» **TEXT SECTION**
--- --- ---

It has become accepted medical practice to keep the elderly alive and to provide heroic high tech care including intensive care without regard to debility and dementia. It was not like that until relatively recently.  In keeping the elderly alive, we would like to think we are preserving function and quality but even then we have diminishing returns as the elderly have few years left.  Better to focus care on pediatrics but that is a neglected area of endeavor.  As more of the oldest old survive, they are sure to adversely affect the lives of younger individuals, consuming wealth and resources and saddling those able with their extensive care needs. Societies accumulating elderly persons will be less able to compete with younger demographic even if one day robots are employed to care for the old.  Advanced first world societies like Japan and Italy, as they accumulate elderly persons, will fall behind others composed of younger educated members. Mothers are diverting care to their elderly mothers and grandmothers that would more profitably be consigned to their children.  Everyone was betting on China with its enormous yearly growth in GNP and population of 1.3 billion as opposed to US’s population of only 300 million, But the US has an ace in the pocket. The saving grace for the US is immigration.  With so many immigrants including Chinese clamoring to come to the US, the best evidence is that American hegemony is going to be with us for a long time. Hegemony of type is supported by youth and diversity. In our rush to keep the elderly from dying, we  will need  to be careful what we wish for.

From the biological perspective the strategy of extending life far past reproductive age makes little sense except under limited circumstances. In the human’s case, the elderly may still be productive in society. For example we have many persons in the their 70s and 80s doing advanced cognitive work as musicians, political leaders, and in teaching and handing down tradition, taking care of children and great grandchildren in extended families. Elderlies have what we normally call wisdom and judgment.  When the elderly cease in these activities and require total care as many of them do, they will detract from the lives of younger members of society who may be otherwise productively employed. The strategy of extending life will then be most disadvantageous from the biological perspective in preserving the species or of a particular society.

Though long life is not encouraged from the purely biological perspective, long life is advantageous in certain limited situations. Longevity past reproductive age is tenable whenever the environment is remains stable for long periods, something that is rare. It may also work our if the elderly play a specific adaptational role say as repositories of wisdom and cultural mores or as decision makers as the elderly do in some societies. Humans are unique among animals in that do not depend on biological adaptation alone. Sensing the need humans, use their ingenuity to modify themselves and adjust to contingency. For us, advances of thought processes and imagination and creativity allow rapid resonse to environmental contingencies.

Thus some of us dream of one day superseding biological endowments, developing the ourselves further and improving human condition and intelligence and, who knows, even living forever.

--- --- ---

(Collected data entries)
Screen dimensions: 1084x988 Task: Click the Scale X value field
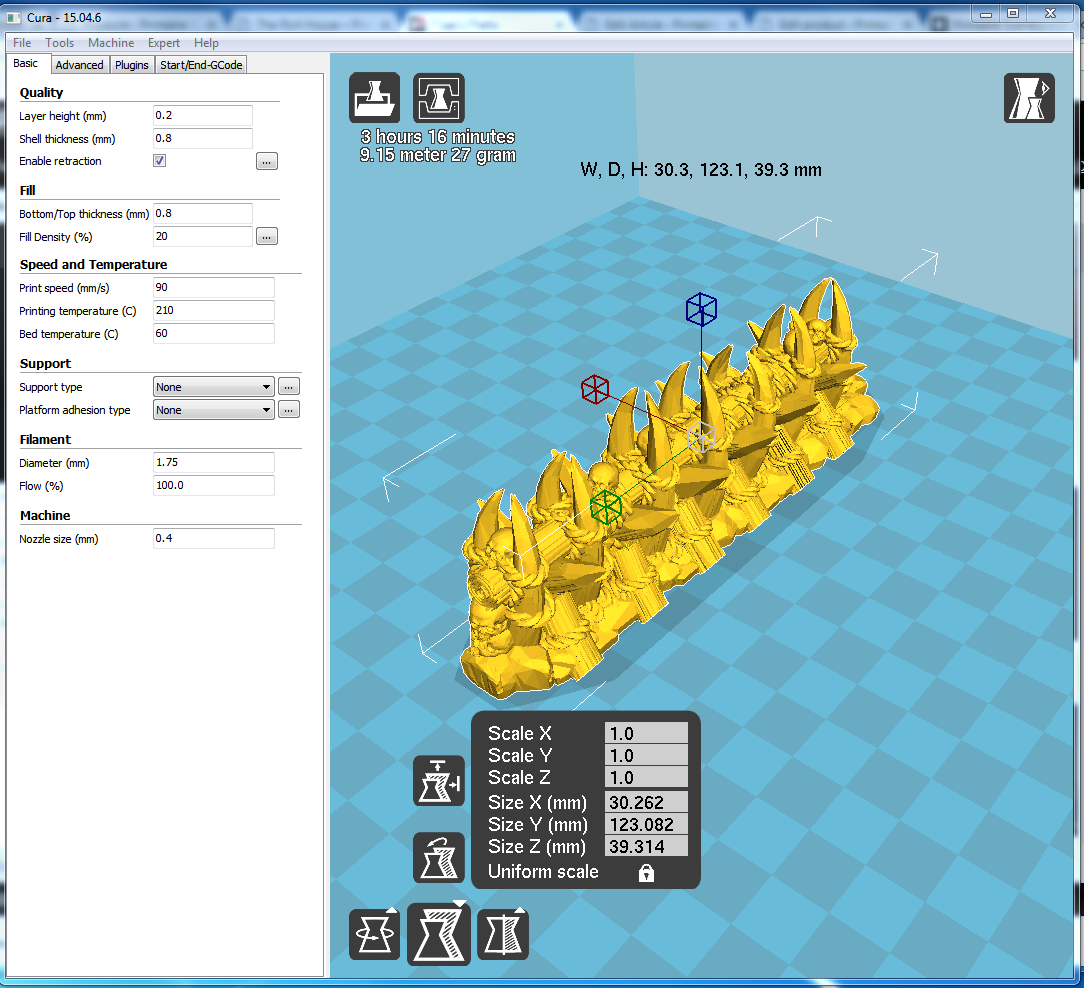pos(646,734)
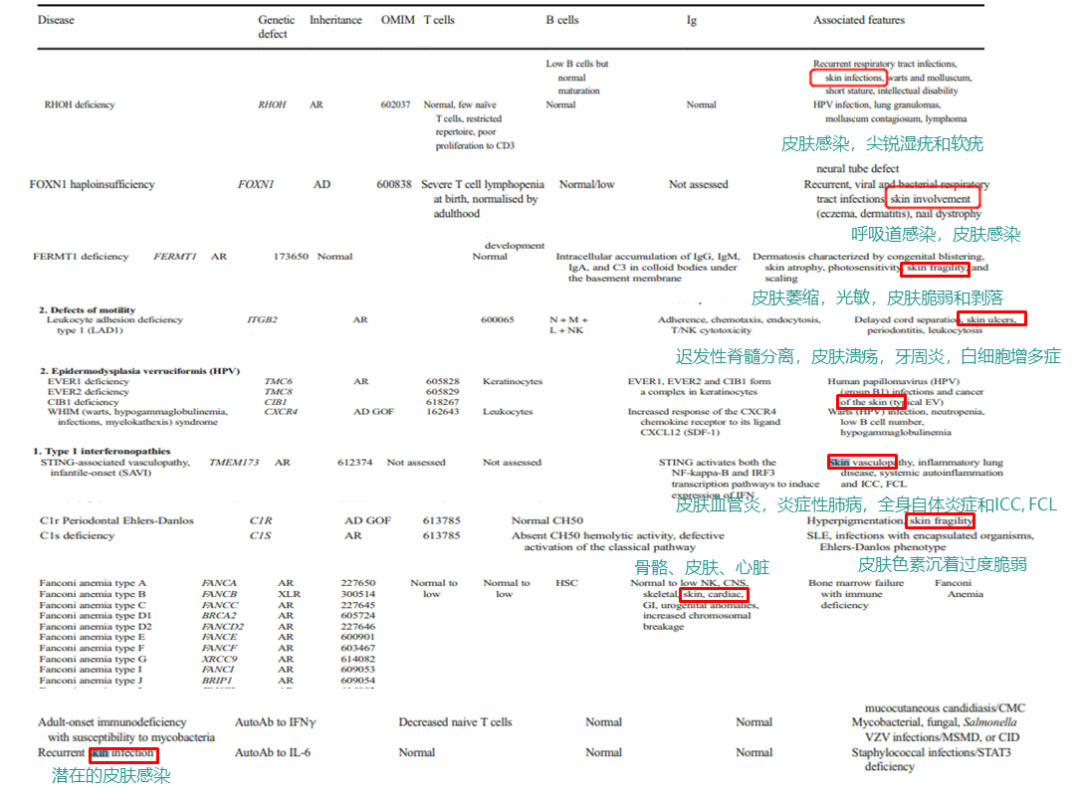Click OMIM number 602037
Screen dimensions: 1080x796
click(395, 104)
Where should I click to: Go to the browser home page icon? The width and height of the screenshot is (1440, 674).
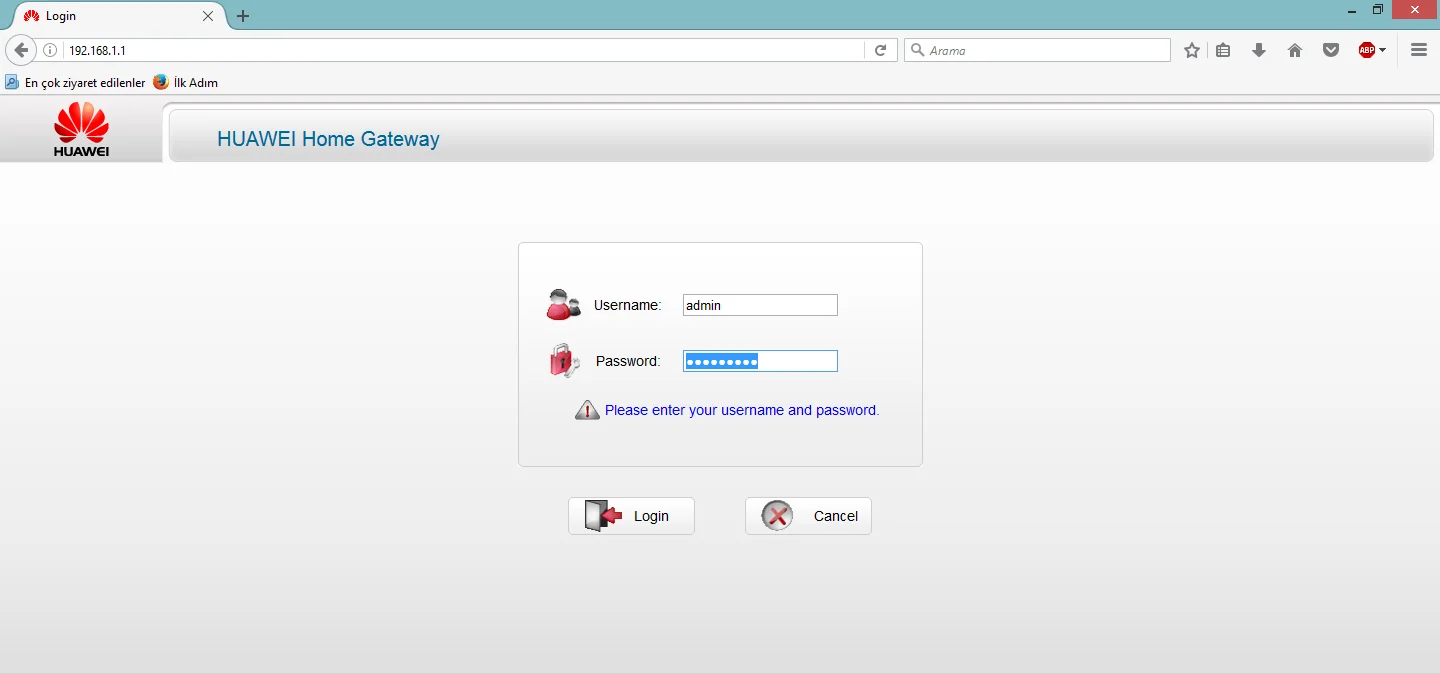1295,50
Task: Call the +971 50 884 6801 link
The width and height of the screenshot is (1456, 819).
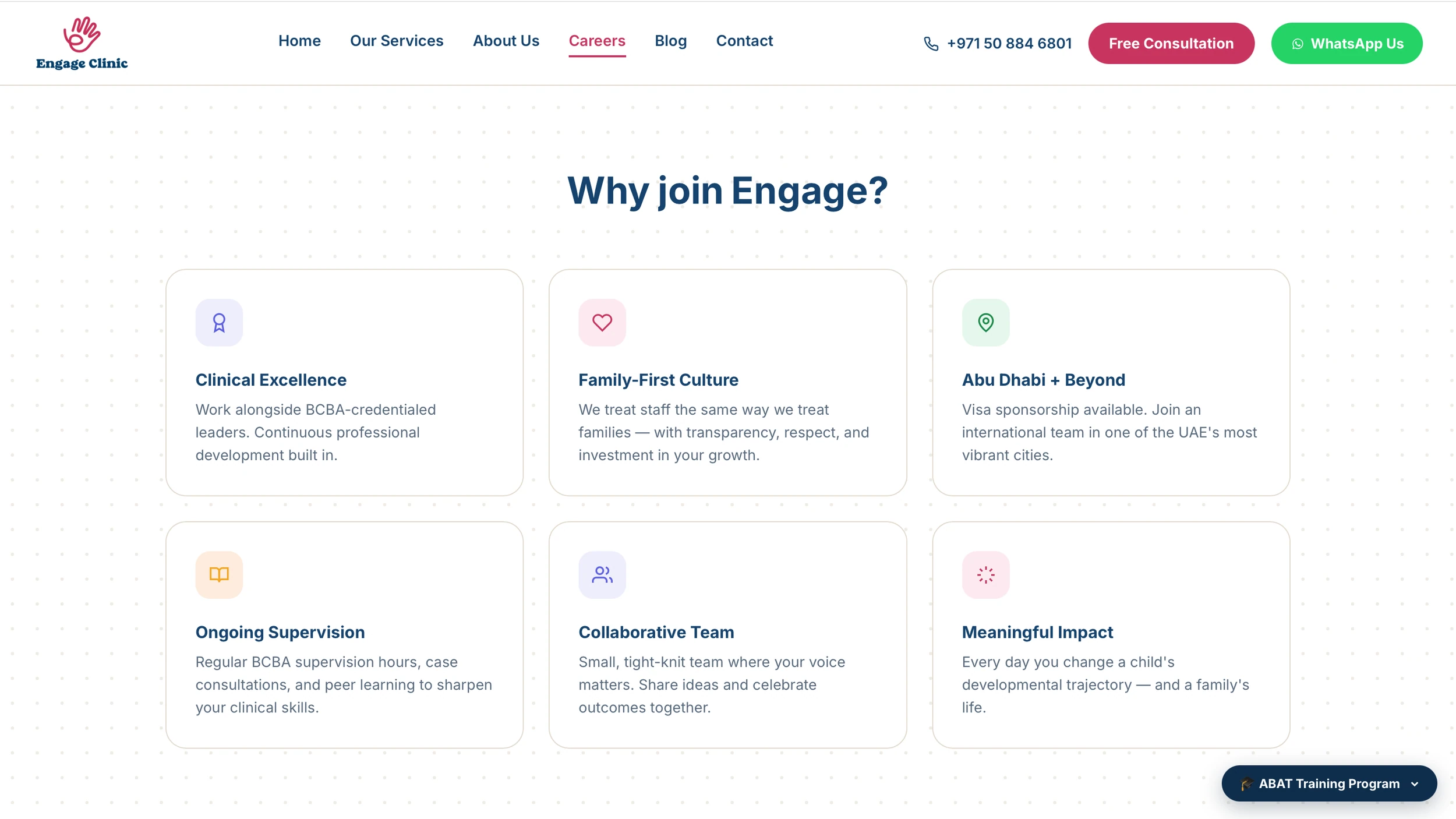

--- --- ---

» **WHAT TO PRODUCE**
Rewrite the part of the passage on extending human life starting at "Thus some of" and ending at "even living forever.", with "biological endowments" changed to "natural endowments". The data entries are separate material and have no connection to the passage on extending human life.

» **REPLY**
Thus some of us dream of one day superseding natural endowments, developing the ourselves further and improving human condition and intelligence and, who knows, even living forever.